The manifesto, which featured a pledge for a maximum State Pension Age of 66, was released yesterday, in Birmingham.
Quilter’s tax and Financial Planning expert Rachael Griffin believes action to bring tax on dividends in line with Labour’s income tax plans will end up clobbering the UK’s five million self-employed people.
She said: “Labour’s plans around taxing dividends could end up impacting a greater number of people than just the corporate executives it wants to target with its policies.
“There are around five million self-employed workers in the UK and a number of these will pay themselves through dividends taken from the companies they run to provide their services, and as such this will have a significant impact on the way they run their businesses.
“The proposal aims to bring the taxation of dividends in line with Labour’s plans for income tax.
“Given its wish to increase income tax rates on higher earners, this could end up being a significant hit to those that provide services to the economy.

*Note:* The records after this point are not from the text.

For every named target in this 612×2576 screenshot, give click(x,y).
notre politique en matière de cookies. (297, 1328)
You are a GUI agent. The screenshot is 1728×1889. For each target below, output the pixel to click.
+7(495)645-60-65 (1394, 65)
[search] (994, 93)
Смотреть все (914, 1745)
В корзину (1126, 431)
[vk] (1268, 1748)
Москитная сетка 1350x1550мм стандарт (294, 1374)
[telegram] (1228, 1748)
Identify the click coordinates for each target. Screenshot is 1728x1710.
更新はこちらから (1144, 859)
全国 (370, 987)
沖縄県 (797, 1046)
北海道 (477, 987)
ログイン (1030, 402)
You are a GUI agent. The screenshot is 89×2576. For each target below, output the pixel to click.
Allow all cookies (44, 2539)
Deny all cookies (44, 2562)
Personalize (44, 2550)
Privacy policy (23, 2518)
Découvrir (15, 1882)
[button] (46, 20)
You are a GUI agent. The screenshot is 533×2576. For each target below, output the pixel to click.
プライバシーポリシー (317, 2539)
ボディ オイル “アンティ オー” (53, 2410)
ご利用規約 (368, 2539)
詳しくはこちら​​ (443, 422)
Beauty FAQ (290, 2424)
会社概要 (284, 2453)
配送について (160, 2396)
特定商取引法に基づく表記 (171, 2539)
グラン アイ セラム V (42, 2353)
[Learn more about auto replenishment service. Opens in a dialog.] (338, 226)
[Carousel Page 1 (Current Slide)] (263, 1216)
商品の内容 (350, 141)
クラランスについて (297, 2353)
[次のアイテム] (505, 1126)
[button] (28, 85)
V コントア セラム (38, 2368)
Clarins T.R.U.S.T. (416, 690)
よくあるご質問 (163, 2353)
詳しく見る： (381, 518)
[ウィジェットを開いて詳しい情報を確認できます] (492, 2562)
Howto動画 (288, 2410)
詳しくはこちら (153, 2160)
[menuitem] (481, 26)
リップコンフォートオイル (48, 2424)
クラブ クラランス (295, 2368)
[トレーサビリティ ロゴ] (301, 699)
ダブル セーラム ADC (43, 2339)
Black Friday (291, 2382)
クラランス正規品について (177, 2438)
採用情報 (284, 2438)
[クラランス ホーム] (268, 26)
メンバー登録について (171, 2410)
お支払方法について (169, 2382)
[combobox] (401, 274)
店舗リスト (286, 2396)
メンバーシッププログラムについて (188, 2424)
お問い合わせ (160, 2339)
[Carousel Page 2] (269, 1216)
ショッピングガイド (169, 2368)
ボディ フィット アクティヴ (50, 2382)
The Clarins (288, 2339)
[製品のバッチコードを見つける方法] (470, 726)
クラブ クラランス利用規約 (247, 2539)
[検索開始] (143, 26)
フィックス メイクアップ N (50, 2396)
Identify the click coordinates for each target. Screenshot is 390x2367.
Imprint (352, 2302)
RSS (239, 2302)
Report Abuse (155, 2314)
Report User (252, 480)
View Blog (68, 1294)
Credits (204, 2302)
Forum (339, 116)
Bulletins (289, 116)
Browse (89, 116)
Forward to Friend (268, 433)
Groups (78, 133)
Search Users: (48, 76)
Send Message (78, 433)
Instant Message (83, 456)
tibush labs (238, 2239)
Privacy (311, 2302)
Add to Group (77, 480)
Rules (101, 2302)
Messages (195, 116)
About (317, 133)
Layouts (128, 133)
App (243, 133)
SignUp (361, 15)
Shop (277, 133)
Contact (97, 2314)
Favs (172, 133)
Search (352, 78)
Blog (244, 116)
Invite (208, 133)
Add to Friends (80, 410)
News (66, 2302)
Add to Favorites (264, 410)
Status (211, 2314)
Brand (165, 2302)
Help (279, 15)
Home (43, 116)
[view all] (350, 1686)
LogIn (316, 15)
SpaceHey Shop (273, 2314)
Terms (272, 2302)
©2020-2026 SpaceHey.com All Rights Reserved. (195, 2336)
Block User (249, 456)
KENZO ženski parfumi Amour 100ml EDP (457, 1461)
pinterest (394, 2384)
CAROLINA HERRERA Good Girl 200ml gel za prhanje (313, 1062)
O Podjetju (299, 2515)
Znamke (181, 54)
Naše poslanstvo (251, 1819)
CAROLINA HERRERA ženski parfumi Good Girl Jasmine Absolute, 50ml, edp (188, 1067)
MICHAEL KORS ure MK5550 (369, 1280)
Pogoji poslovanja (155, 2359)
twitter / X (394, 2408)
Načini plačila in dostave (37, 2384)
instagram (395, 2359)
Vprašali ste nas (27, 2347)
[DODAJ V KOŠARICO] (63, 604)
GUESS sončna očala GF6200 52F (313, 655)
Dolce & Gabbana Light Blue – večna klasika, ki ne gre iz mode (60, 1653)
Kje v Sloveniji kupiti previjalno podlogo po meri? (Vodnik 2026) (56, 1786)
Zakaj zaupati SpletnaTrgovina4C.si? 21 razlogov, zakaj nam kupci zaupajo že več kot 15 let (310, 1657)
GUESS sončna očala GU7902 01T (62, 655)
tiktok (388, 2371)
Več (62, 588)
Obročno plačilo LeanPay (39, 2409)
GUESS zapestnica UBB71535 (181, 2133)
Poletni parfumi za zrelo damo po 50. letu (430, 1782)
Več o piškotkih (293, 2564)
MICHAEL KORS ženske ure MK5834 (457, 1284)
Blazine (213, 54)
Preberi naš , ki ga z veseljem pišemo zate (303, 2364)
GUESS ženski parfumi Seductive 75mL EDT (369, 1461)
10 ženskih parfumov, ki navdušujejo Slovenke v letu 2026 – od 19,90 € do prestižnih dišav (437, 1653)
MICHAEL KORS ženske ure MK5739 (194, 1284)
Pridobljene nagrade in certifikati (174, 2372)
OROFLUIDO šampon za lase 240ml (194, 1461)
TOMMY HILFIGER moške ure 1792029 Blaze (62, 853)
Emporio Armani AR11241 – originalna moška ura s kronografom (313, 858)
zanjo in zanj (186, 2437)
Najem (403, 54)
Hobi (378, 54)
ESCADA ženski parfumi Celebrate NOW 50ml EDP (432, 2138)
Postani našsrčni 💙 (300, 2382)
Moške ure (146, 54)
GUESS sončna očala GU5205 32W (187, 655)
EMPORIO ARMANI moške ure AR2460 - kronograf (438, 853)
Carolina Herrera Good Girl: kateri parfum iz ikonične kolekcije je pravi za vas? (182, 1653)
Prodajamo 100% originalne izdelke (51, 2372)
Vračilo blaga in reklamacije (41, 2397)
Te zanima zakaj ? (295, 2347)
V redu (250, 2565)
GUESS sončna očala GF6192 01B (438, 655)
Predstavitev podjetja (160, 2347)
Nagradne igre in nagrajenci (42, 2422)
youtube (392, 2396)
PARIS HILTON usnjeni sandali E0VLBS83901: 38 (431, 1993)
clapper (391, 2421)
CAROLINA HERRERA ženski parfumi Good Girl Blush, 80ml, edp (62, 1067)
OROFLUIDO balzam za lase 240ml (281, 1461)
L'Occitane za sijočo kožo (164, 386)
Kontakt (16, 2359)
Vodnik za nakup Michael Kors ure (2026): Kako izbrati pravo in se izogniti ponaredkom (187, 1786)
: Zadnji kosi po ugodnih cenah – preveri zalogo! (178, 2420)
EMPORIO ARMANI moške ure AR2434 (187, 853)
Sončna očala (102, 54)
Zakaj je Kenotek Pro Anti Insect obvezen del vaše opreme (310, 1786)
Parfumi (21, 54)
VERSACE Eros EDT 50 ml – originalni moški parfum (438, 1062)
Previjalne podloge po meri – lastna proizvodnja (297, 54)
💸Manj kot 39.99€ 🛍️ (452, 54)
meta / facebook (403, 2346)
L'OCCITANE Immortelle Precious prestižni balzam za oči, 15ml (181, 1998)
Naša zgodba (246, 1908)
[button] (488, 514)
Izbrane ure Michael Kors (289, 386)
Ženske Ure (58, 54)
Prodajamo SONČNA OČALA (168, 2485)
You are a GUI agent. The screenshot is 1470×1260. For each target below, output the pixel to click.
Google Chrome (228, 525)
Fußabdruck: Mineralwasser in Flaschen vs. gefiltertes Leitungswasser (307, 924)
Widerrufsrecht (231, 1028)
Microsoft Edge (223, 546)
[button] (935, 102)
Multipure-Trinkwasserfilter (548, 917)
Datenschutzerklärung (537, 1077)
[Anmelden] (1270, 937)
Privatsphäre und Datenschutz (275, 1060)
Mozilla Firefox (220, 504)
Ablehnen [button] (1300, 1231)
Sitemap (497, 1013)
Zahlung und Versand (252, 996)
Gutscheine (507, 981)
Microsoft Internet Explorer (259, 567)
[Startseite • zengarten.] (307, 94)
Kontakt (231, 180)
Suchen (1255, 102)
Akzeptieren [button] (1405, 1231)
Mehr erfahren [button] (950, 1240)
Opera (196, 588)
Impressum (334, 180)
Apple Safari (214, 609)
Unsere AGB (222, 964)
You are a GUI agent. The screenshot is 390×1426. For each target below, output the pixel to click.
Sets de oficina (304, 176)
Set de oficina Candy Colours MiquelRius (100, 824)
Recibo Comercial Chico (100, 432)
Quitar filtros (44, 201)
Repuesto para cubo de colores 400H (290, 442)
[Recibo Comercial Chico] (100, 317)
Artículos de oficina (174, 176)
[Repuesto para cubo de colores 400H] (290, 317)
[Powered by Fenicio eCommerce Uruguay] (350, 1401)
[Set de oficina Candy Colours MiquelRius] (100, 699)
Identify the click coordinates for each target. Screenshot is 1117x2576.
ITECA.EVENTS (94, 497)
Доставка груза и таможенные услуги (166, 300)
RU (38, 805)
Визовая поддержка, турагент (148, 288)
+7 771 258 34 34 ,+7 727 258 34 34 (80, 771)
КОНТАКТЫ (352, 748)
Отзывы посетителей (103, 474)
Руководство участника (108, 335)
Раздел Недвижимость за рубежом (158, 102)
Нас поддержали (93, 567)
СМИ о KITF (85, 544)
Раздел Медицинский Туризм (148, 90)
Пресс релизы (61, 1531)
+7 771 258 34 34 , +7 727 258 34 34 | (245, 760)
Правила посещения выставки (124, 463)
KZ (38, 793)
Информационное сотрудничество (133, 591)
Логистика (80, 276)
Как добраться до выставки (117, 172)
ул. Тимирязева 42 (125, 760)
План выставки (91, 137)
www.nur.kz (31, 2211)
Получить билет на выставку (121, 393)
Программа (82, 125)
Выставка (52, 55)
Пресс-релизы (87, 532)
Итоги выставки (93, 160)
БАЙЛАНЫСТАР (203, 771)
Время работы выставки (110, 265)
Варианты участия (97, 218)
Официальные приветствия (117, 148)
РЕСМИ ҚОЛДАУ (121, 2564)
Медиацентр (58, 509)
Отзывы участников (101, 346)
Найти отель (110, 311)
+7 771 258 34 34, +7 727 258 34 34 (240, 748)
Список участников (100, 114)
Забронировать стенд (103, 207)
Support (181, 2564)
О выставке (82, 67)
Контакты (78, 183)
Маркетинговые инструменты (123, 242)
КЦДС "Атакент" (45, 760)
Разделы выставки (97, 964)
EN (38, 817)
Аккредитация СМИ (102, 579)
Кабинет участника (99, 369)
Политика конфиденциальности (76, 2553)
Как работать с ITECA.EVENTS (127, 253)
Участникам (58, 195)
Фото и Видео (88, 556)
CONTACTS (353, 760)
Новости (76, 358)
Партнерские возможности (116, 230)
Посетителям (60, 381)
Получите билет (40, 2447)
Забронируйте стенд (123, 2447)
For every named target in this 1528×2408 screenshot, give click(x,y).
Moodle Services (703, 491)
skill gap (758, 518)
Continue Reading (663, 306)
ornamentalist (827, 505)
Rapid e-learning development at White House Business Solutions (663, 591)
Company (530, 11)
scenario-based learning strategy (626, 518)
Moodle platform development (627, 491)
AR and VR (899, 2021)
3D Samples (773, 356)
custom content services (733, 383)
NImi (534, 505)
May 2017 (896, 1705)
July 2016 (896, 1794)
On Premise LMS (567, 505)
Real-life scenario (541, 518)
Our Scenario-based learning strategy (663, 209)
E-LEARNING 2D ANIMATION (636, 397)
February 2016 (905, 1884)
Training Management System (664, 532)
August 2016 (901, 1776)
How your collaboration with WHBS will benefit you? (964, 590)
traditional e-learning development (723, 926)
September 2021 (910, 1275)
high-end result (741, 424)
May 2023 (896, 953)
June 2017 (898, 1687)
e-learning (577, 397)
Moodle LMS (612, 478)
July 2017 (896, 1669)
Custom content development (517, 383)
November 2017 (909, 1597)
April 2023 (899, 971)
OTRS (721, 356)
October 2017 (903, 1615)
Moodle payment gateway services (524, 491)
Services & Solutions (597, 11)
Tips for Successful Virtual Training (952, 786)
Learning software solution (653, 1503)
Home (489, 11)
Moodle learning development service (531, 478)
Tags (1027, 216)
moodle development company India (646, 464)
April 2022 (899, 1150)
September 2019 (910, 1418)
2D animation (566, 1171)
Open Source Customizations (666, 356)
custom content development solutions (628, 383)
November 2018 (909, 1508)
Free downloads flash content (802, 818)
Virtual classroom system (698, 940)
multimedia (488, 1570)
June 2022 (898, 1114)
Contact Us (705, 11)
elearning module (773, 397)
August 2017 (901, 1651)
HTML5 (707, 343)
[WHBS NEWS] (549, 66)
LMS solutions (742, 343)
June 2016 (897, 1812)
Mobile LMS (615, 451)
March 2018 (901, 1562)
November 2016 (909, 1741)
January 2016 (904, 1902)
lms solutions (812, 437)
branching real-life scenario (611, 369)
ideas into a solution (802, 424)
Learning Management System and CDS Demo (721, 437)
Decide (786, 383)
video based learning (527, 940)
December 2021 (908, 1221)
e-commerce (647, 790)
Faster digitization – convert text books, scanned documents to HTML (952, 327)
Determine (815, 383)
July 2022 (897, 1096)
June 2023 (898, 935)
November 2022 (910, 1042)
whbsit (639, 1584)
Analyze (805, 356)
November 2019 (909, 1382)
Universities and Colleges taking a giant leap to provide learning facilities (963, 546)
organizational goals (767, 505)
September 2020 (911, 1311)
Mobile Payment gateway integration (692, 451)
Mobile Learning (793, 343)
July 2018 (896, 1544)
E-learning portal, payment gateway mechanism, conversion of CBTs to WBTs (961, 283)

“However, these are people who already do not receive access to employment rights such as employer contributions on pensions or entitlement to holiday pay.
“As such, should we be in a position where Labour achieve a Parliamentary majority, many of these workers will need to assess their employment situation and work out what status will be most beneficial to them.
“Furthermore, given the tax free allowance on dividends has been slashed in recent years as it is, financial advice will be crucial for those looking to navigate what is already a complicated area of personal finance.”